Digitisation

Digitisation is converting text from a pdf into readable text like in an Excel spreadsheet

These are some instructions for digitising data for a MARVEL project. Your group may use a slightly different approach (ask your tutor), but the general strategy is the same.

Identifying, Gathering, Cleaning and Formatting Experimental Data

Skill Development (For UCAS Personal Statements etc):

  • Searching and parsing large documents for relevant information
  • Using Optical Recognition Software (OCR) software
  • Time-managment
  • Team-work
  • Excel skills

Identifying sources of Data

Looking at the papers you found in your literature search your first task is to systematically go through each paper searching for the following:

  • Experimental Wavelengths (or wavenumbers)
  • Term Values
  • Molecular constants (these can be either theoretical or experimental).

A hint is to look at the tables and also abstracts which will tell you the main results of the paper. You can also use the Control-F function on the keyboard.

Now create a word file and in this copy & paste your BibTags from your literature search spreadsheets: these will be used as your headings. And then under each of them list out the sources of data in each respective paper.

Using online OCR tools to copy this data

So when you are faced with a paper which has tables of data which you want to transcribe you have a few options in how you can do this:

a. You can either do it manually (and the tedious) way of copying line-by-line

b. Try to select the data and copy it: Unfortunately you may well find with older paper this does not work as well.

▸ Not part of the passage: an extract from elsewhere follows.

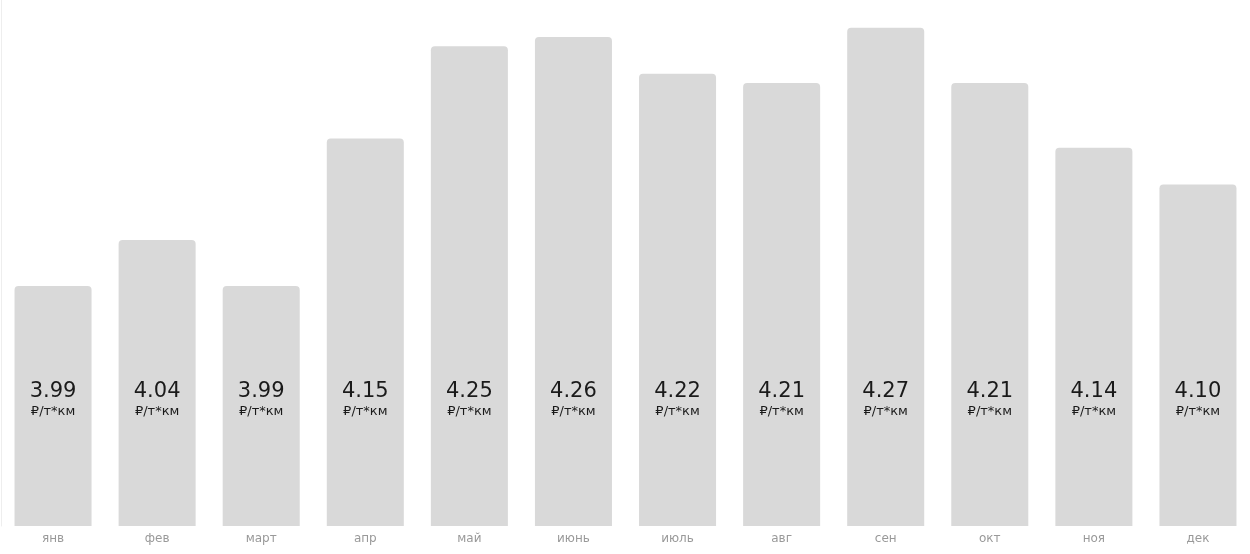  I want to click on x-tick-label: май, so click(470, 538).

c. OCR tools: OCR stands for “Optical Character Recognition”.

http://www.onlineocr.net/

I am now going to work through an example of howto use this online tool to extract data from a paper.

The first thing you will need to do is to identify which page of the pdf the data which you wish to copy is on: you then to “print” this page.

You then upload this to the OCR software and download the word file it produces. You can then copy direct from this word-file into ExCel.

A word of warning: when you copy into ExCel you may need to use paste-special so that data is not inputted into a single column.

As you go through make sure you save all files and call your file names sensibly so that we can back-track if we ever need to.